Translational Sciences Section, Jonsson Comprehensive Cancer Center, School of Nursing, University of California, Los Angeles, Los Angeles, California.
Department of Pathology and Laboratory Medicine, David Geffen School of Medicine, University of California, Los Angeles, Los Angeles, California.
Cancer Prev Res (Phila). 2019 Jan;12(1):31-42. doi: 10.1158/1940-6207.CAPR-18-0180. Epub 2018 Oct 16.
Insulin resistance (IR)-related genetic variants are possibly associated with breast cancer, and the gene-phenotype-cancer association could be modified by lifestyle factors including obesity, physical inactivity, and high-fat diet. Using data from postmenopausal women, a population highly susceptible to obesity, IR, and increased risk of breast cancer, we implemented a genome-wide association study (GWAS) in two steps: (1) GWAS meta-analysis of gene-environmental (i.e., behavioral) interaction (GE) for IR phenotypes (hyperglycemia, hyperinsulinemia, and homeostatic model assessment-insulin resistance) and (2) after the GE GWAS meta-analysis, the identified SNPs were tested for their associations with breast cancer risk in overall or subgroup population, where the SNPs were identified at genome-wide significance. We found 58 loci (55 novel SNPs; 5 index SNPs and 6 SNPs, independent of each other) that are associated with IR phenotypes in women overall or women stratified by obesity, physical activity, and high-fat diet; among those 58 loci, 29 (26 new loci; 2 index SNPs and 2 SNPs, independently) were associated with postmenopausal breast cancer. Our study suggests that a number of newly identified SNPs may have their effects on glucose intolerance by interplaying with obesity and other lifestyle factors, and a substantial proportion of these SNPs' susceptibility can also interact with the lifestyle factors to ultimately influence breast cancer risk. These findings may contribute to improved prediction accuracy for cancer and suggest potential intervention strategies for those women carrying genetic risk that will reduce their breast cancer risk.

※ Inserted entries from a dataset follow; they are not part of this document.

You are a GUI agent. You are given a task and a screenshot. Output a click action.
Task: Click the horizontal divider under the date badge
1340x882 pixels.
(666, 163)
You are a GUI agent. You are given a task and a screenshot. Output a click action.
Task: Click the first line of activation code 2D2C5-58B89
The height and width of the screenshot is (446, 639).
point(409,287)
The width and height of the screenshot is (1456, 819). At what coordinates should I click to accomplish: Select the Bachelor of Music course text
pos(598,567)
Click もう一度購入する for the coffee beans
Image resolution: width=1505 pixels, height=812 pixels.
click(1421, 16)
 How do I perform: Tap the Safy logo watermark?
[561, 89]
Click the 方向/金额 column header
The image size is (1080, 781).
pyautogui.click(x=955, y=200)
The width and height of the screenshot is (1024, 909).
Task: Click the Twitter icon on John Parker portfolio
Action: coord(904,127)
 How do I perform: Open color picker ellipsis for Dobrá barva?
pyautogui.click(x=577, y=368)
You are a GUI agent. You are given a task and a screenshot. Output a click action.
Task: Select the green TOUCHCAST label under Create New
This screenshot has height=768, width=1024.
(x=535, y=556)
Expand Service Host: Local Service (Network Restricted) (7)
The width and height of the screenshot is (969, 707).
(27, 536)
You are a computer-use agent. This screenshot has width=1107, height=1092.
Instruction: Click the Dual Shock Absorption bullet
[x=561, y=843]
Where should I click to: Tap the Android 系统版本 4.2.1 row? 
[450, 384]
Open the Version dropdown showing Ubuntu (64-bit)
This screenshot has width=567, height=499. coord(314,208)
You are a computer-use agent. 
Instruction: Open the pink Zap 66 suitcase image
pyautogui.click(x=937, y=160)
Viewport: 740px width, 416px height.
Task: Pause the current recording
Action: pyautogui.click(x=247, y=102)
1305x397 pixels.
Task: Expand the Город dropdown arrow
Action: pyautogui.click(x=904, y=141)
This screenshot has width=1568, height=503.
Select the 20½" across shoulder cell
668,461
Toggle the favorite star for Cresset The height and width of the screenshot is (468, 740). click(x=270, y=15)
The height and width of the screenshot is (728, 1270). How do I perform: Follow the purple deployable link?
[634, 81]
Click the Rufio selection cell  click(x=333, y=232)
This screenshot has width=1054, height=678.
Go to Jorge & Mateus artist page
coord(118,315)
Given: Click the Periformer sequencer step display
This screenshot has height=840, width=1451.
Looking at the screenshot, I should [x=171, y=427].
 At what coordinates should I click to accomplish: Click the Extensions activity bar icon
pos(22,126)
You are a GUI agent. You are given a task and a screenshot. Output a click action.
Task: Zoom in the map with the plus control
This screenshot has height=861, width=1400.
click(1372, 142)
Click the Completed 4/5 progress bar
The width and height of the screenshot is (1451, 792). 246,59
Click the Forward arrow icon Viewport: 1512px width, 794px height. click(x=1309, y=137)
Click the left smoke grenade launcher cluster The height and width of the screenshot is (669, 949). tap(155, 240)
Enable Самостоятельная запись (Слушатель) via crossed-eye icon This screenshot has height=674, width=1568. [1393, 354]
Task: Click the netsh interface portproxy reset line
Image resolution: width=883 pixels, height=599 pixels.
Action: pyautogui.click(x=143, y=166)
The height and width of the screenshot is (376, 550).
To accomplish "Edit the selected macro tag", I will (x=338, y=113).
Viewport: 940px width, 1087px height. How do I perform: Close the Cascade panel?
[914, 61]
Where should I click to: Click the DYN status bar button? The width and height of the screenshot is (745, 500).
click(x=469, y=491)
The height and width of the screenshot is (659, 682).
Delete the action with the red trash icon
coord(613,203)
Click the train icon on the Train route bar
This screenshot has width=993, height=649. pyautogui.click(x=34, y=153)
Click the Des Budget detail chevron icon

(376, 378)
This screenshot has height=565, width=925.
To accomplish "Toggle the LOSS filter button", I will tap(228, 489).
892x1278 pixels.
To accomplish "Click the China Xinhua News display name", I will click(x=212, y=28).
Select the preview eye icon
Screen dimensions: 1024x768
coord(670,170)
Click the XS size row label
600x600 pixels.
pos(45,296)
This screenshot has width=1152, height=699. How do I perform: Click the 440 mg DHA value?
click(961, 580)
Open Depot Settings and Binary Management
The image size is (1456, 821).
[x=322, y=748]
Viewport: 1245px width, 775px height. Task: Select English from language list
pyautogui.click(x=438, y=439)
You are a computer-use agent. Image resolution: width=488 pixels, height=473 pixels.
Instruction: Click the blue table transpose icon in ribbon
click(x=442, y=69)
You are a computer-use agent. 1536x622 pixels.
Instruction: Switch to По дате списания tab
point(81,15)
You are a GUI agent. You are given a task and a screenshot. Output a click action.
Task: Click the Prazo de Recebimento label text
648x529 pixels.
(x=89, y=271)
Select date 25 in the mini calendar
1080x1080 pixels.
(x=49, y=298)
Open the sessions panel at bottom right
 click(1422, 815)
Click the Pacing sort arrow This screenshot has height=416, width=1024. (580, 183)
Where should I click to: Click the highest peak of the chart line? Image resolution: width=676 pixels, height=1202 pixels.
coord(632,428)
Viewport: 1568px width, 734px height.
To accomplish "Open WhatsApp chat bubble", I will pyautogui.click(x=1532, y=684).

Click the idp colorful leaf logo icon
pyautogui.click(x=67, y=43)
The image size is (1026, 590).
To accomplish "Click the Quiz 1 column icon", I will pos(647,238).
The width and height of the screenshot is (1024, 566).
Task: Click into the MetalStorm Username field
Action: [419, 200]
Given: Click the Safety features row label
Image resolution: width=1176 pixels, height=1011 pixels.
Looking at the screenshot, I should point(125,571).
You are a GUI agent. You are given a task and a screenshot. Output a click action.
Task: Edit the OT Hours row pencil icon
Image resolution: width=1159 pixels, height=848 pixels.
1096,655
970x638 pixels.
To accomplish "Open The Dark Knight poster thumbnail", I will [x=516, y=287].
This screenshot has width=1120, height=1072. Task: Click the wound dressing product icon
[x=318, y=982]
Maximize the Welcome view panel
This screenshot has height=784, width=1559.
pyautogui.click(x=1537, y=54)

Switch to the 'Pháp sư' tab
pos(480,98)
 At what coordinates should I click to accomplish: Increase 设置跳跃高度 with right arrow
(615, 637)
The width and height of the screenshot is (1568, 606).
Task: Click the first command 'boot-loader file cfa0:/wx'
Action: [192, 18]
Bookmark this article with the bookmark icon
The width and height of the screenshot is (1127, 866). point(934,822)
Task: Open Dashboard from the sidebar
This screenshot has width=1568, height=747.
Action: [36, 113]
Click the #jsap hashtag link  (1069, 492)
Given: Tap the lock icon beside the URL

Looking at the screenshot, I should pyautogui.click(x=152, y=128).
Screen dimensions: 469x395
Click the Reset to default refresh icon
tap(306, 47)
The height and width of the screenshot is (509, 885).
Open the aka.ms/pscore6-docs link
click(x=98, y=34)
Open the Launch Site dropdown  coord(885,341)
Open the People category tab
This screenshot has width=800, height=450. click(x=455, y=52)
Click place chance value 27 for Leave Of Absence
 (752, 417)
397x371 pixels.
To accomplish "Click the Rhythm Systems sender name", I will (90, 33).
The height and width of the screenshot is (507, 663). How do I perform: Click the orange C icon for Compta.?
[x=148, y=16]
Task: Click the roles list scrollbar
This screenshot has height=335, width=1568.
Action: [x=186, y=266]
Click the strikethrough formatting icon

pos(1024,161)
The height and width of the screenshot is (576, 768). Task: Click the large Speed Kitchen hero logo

胰岛素抵抗(IR)相关的遗传变异可能与乳腺癌有关,基因-表型-癌症的关联可能受到生活方式因素的影响,包括肥胖、身体活动不足和高脂肪饮食。利用绝经后妇女的数据,这些女性易发生肥胖、IR 和乳腺癌风险增加,我们实施了一项两步的全基因组关联研究(GWAS):(1)对 IR 表型(高血糖、高胰岛素血症和稳态模型评估胰岛素抵抗)的基因-环境(即行为)相互作用(GE)进行 GWAS 荟萃分析;(2)在 GE GWAS 荟萃分析后,对与乳腺癌风险相关的 SNPs 进行总体或亚组人群的检测,这些 SNPs 在全基因组范围内具有显著意义。我们发现了 58 个与女性整体或根据肥胖、身体活动和高脂肪饮食分层的女性的 IR 表型相关的位点(55 个新的 SNPs;5 个索引 SNPs 和 6 个彼此独立的 SNPs);在这 58 个位点中,有 29 个(26 个新的位点;2 个索引 SNPs 和 2 个彼此独立的 SNPs)与绝经后乳腺癌相关。我们的研究表明,许多新鉴定的 SNPs 可能通过与肥胖和其他生活方式因素相互作用对葡萄糖不耐受产生影响,而这些 SNPs 易感性的很大一部分也可以与生活方式因素相互作用,最终影响乳腺癌风险。这些发现可能有助于提高对癌症的预测准确性,并为携带遗传风险的女性提供潜在的干预策略,从而降低她们的乳腺癌风险。